Defendants’ view of the scientifically questionable basis of the New Zealand Report’s conclusions is supported by a review of the Report prepared by the United States Congress’ Office of Technology Assessment (“the OTA review”). That review questions the applicability of the New Zealand findings to the United States and finds “serious problems” in the Report’s treatment of safety and efficacy issues. Although the plaintiffs have suggested that the OTA review may be biased because it was prepared by a doctor of medicine, the court disregards these conclusory allegations. The OTA review itself is balanced and well-reasoned in its assessment of the New Zealand Report. Its primary criticism of the Report is not that its conclusions are wrong, but that they are not based upon well-designed, controlled clinical trials. Regarding the efficacy of chiropractic, the New Zealand Commission considered only five randomized trials. Of these, only two involved chiropractic services — each of which contained significant design flows. The OTA review concluded: “There is a strong hint that spinal manipulation has efficacy in the immediate relief of back pain and other kinds of pain that goes beyond placebo effect. However, this can only be considered suggestive without further research.” With respect to the question of chiropractic safety, the OTA review — after disparaging as “not evidence” anecdotal accounts in the medical literature purporting to show chiropractic is unsafe — stated it was unable to find any well designed study. It concluded, consistent with this finding, that the New Zealand Report’s review of the safety issue was “unsatisfactory.”

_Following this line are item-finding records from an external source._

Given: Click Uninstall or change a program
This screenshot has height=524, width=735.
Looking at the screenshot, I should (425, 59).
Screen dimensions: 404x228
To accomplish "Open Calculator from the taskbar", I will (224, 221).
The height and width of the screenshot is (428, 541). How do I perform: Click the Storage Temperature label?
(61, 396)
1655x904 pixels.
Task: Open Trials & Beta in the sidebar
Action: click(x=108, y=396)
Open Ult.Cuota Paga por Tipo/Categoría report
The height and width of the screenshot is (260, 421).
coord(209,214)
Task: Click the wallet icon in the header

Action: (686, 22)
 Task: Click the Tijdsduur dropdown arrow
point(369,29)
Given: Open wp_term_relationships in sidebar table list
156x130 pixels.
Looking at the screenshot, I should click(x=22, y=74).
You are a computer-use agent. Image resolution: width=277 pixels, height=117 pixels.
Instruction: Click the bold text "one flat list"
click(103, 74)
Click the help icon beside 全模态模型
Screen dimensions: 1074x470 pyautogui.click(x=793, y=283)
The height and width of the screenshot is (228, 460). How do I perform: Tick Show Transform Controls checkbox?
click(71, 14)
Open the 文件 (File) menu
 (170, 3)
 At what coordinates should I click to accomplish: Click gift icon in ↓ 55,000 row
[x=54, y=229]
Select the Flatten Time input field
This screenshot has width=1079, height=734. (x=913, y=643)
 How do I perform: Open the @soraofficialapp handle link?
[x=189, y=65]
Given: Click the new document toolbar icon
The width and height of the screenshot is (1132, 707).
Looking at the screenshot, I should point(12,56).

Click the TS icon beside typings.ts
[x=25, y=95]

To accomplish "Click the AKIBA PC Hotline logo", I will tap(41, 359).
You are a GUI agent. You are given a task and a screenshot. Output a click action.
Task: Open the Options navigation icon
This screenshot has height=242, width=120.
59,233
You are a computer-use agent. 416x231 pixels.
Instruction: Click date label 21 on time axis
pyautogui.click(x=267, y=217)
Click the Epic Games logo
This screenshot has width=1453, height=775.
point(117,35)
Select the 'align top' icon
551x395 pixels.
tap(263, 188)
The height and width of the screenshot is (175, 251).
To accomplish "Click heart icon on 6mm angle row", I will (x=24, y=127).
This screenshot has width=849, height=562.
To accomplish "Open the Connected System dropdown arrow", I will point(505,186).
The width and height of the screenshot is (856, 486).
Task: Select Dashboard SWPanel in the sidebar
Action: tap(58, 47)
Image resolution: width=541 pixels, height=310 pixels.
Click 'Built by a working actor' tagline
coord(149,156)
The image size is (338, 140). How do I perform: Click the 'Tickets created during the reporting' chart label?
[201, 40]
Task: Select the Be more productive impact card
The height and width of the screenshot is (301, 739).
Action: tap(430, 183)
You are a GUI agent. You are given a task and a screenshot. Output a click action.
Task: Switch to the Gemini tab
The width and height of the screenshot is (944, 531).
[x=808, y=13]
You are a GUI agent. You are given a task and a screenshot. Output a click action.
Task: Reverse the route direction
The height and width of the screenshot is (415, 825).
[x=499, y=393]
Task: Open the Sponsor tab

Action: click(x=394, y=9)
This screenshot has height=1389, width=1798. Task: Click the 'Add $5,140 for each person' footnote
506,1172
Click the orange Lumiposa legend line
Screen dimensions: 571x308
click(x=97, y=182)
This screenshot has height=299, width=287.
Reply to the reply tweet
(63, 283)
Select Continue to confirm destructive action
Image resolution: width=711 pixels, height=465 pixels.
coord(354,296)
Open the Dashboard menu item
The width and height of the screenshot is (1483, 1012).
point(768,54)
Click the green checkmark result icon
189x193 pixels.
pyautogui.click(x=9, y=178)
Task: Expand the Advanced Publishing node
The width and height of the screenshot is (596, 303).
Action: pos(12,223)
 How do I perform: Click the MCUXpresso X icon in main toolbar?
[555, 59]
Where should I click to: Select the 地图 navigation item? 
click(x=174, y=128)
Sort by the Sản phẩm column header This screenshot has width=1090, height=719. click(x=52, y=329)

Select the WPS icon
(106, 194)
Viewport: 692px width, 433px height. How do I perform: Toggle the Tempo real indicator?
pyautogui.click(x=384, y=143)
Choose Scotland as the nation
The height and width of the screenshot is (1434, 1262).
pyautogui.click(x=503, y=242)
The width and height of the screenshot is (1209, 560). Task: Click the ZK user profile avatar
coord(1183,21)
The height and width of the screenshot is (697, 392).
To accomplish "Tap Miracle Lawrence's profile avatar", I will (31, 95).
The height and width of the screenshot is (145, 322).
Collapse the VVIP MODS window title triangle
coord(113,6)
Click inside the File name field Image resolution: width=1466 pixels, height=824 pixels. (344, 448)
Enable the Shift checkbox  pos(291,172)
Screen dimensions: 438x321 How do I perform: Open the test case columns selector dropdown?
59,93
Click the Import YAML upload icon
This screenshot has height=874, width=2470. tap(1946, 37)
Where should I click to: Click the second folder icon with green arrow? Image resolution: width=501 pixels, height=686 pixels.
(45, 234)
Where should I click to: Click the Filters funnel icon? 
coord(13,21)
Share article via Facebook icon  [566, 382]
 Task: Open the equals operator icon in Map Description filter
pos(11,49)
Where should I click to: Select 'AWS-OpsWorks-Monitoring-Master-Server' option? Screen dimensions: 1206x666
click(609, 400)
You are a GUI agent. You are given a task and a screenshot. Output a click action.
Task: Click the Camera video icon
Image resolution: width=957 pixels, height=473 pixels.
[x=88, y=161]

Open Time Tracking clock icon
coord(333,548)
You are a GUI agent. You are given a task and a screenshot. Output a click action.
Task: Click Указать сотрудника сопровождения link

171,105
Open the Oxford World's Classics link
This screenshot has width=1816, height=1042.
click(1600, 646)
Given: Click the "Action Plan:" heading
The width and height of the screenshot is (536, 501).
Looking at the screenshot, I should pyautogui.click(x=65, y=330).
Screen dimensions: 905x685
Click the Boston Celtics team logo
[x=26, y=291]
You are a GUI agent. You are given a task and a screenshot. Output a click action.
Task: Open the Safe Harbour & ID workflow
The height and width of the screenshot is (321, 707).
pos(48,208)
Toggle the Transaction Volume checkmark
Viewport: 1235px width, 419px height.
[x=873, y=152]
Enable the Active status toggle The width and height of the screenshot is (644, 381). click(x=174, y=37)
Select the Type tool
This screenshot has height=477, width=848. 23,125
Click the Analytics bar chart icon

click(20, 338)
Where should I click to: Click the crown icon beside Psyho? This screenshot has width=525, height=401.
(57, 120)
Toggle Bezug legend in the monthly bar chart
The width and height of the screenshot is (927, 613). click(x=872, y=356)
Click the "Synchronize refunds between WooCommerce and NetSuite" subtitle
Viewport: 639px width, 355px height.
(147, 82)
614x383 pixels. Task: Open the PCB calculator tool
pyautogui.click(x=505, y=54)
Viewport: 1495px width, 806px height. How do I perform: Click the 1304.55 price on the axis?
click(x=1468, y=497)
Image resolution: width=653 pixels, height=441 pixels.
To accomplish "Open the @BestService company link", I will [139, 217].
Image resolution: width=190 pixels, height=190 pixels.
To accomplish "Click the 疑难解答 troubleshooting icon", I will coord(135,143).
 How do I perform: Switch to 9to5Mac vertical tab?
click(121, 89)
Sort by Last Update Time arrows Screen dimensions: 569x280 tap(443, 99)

In light of this thorough and well-considered appraisal of the New Zealand Report, with which I agree, I do not find the Report’s conclusions trustworthy. The request for admission for the purposes of showing the truth of the matter asserted is therefore denied.

The plaintiffs urge, alternatively, that the New Zealand Report should be admitted to show first notice to the defendants that chiropractic was not quackery, and second that any belief that chiropractic was quackery could not be objectively reasonable. To the extent that the Report is offered solely to show information available on chiropractic in the latter half of 1979, the request to admit is unobjectionable. It is not, however, especially probative. The Report was not written until three years after the commencement of this lawsuit; its only possible relevance is with respect to plaintiffs’ continuing violation point. The Report therefore may come in to show that the defendants may hove suspected that their public position on chiropractic was untenable. It may not come in to show that the public stand was objectively unreasonable. To hold otherwise would negate my ruling on admissibility for the truth of the matter asserted. As the defendants correctly note, there is no basis upon which to infer that the defendants’ belief was not reasonable absent reliance on the truth of the Report itself. I hold, accordingly, that the New Zealand Report may be admitted, but only for the limited purpose stated.